For a person to have sickle cell anemia, they will inherit one sickle cell gene from each parent. According to the National Heart, Lung, and Blood Institute, there is a 1 in 4 chance of a person inheriting two sickle cell genes if each parent carries the gene.

If a person inherits only one sickle gene, they will have sickle cell trait (SCT). In other words, they will be carriers of the sickle cell gene.

According to the Centers for Disease Control and Prevention (CDC), sickle cell anemia is more common in people whose ancestral background is from sub-Saharan Africa, South Asia, the Middle East, or the Mediterranean.

In the United States, the prevalence is as follows:

• Approximately 1 in every 365 Black or African American people are born with sickle cell anemia.
• Around 1 in 13 Black or African American people are born with SCT.
• Approximately 1 in every 16,300 Hispanic American people are born with sickle cell anemia.

If a person has sickle cell anemia, it will be present from birth. However, symptoms typically develop from approximately 5–6 months.
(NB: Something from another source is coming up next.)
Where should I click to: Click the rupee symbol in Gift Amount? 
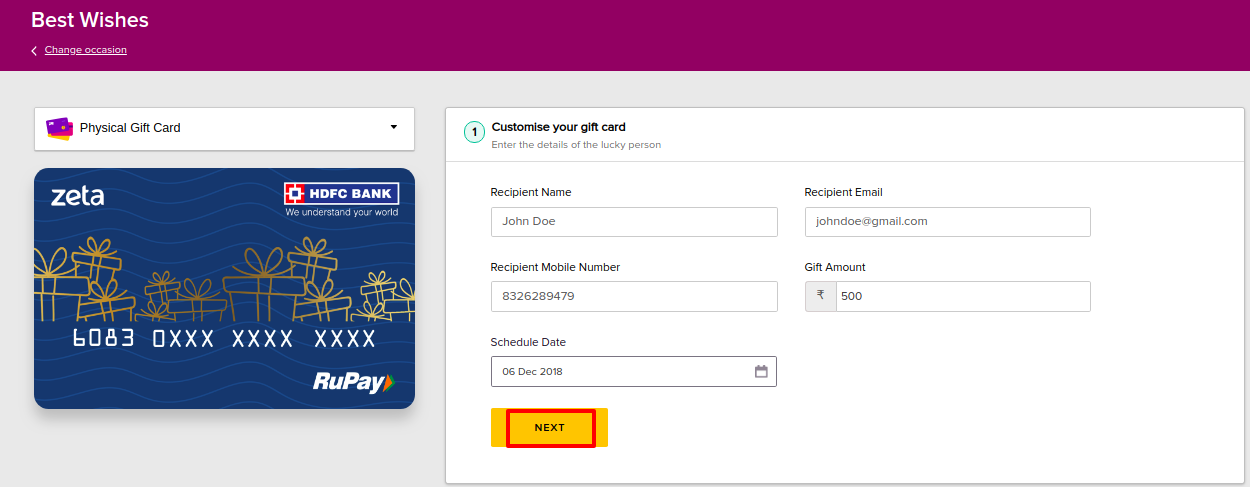coord(820,296)
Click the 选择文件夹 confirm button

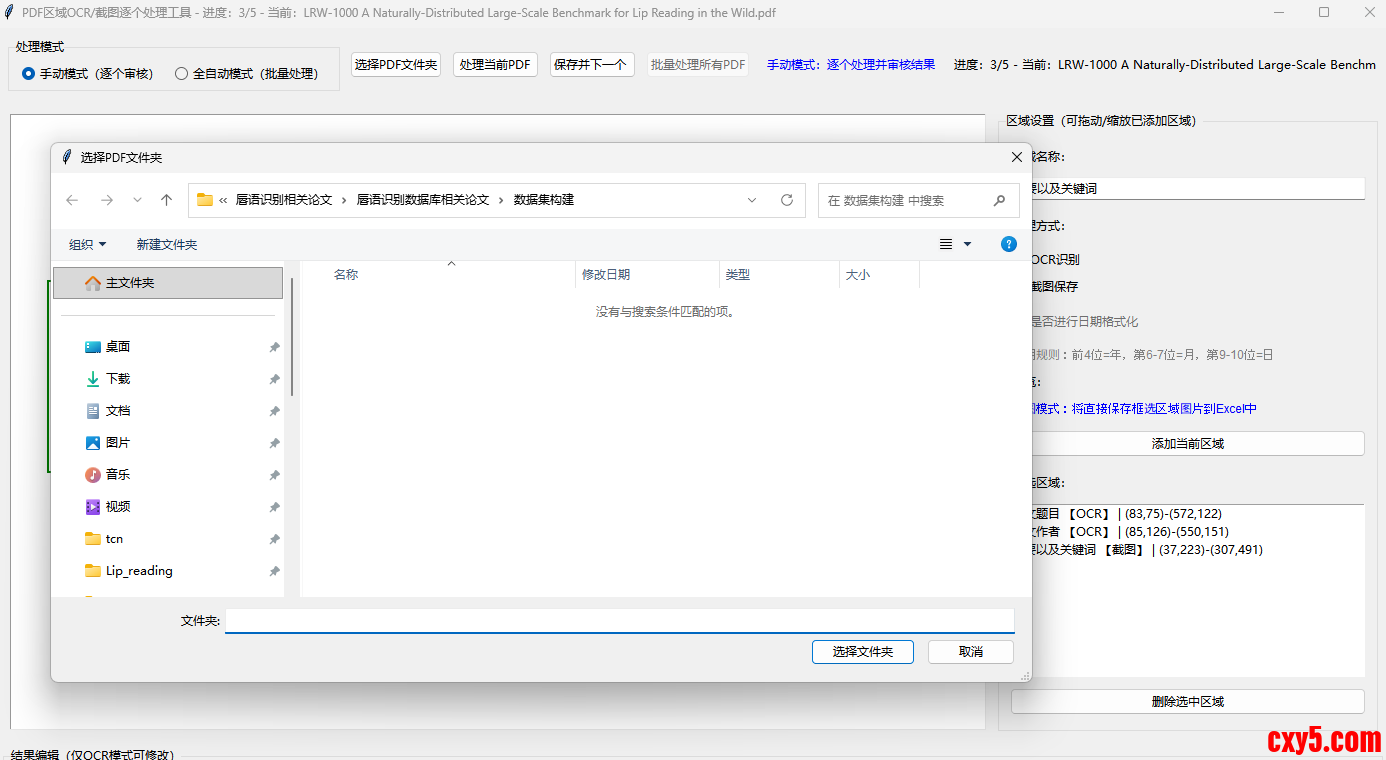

They can be different for each person and may change over time.

Symptoms of sickle cell anemia can include:

• jaundice, a yellowing of the skin or whites of the eyes
• symptoms of anemia, such as fatigue and weakness
• extra “fussiness” in infants
• swelling of the hands and feet
• slow growth and development in infants
• passing dark urine
• regularly experiencing infections
• pain and stiffness in the joints
• episodes of chronic pain

According to the United Kingdom’s National Health Service, sickle cell anemia can cause serious health conditions and typically requires long-term treatment.

If a person with sickle cell anemia experiences ongoing pain, they may want to speak with a doctor about pain management.

Additionally, people with sickle cell anemia have irregular blood flow, which can cause prolonged erections. If an individual has had an erect penis for 4 hours or longer, they should speak with a doctor as soon as possible.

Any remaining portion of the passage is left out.